Roland Barthes, ethnographe de lui-même

Fiches, carnets et notes inédits

Presque trente ans après sa disparition, le critique-écrivain suscite toujours autant la lecture et le commentaire. Cette fois, il « refait signe », comme le déclare le titre d'un numéro récent du Magazine littéraire1, à travers deux publications posthumes, les Carnets du voyage en Chine et le Journal de deuil, où on retrouve avec bonheur l'intellectuel émouvant et personnel, fragilisé par le deuil, reclus dans sa solitude méditative, en éternel décrochage des effets de mode et des discours trop répétés.

Retrouver Barthes

chambreclaire

 

Il est intéressant de lire le Journal de deuil à la lumière de La Chambre claire (1980) qui traite également du décès de la mère, et d'aborder les Carnets du voyage en Chine en parallèle de l'Empire des signes (1970) qui en constituerait l'équivalent japonais. Procéder ainsi permet de réinscrire ces textes dans une genèse intellectuelle tout en se laissant guider par la quête du familier dans l'inédit.

 

La notation en acte(s)

La compilation posthume de petites fiches annotées (cas du Journal de deuil) et le regroupement de carnets noircis sur le vif (cas des Carnets du voyage en Chine) ne sont pas assimilables à l'« effet de journal » que manifestent les subtils Fragments d'un discours amoureux. Alors que ceux-ci procèdent à une mise en scène de l'intime à partir des retentissements intérieurs du sujet amoureux, le Journal de deuil se présente comme une pure pratique de la notation sur une série de fiches datées. Quant aux Carnets, ils juxtaposent pêle-mêle réflexions théoriques, remarques prosaïques, discours politiques et considérations atmosphériques. Tous deux exhibent volontiers le caractère « premier jet » de l'écriture. En témoignent les répétitions, les non-dits, la disposition fragmentaire.

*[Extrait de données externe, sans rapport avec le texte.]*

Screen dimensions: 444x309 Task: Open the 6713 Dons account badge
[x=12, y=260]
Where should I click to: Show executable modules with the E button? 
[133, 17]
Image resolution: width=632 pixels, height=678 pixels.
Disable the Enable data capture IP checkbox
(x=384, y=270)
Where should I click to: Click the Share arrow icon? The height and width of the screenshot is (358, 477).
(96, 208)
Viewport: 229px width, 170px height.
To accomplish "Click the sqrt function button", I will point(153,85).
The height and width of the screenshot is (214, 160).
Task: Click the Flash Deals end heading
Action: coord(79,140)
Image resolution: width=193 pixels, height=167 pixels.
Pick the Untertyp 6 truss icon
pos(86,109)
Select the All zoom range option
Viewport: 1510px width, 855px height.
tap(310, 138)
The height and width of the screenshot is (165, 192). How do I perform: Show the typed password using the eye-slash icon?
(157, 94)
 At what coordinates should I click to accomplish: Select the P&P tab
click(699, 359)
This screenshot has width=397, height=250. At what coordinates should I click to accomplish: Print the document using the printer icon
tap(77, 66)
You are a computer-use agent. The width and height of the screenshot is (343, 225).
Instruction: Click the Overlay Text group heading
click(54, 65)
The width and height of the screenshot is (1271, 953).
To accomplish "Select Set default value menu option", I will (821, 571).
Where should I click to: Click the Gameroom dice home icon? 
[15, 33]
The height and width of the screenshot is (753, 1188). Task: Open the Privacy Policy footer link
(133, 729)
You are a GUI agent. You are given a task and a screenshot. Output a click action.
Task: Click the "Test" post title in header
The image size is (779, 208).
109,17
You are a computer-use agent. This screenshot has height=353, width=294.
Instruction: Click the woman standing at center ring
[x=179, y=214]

Ce n'est là ni un hasard ni une négligence : la notation - comme pratique -  et le journal  - comme genre - posent abondamment question dans les textes du dernier Barthes. Lorsqu'il expose au Collège de France sa pratique de la notation, le critique-écrivain la conçoit comme un reportage de la petite actualité personnelle et une prospection attentive dans le quotidien. Un mot est d'abord noté dans le carnet puis recopié sur une fiche à domicile. À travers une telle filiation des supports - ceux du carnet, de la fiche, du journal personnel -, la notation permet de valoriser l'anecdote et prépare son éventuelle intégration à une œuvre plus importante.

Le journal fantasmé

Le journal n'est timidement pratiqué par Barthes que dans les ultimes années de sa carrière. Il constitue alors un genre hybride et « fantasmé », au sein d'une écriture nécessitant l'identification à des figures tutélaires. Parmi celles-ci se comptent Gide et Proust. Le premier est reconnu comme l'instigateur des grandes questions de la sincérité et de l'authenticité dans l'écriture de son célèbre Journal. Le second est admiré pour le chef-d'œuvre accompli après le décès de la mère, un chef-d'œuvre auquel aspire un Barthes plongé dans les mêmes circonstances endeuillées.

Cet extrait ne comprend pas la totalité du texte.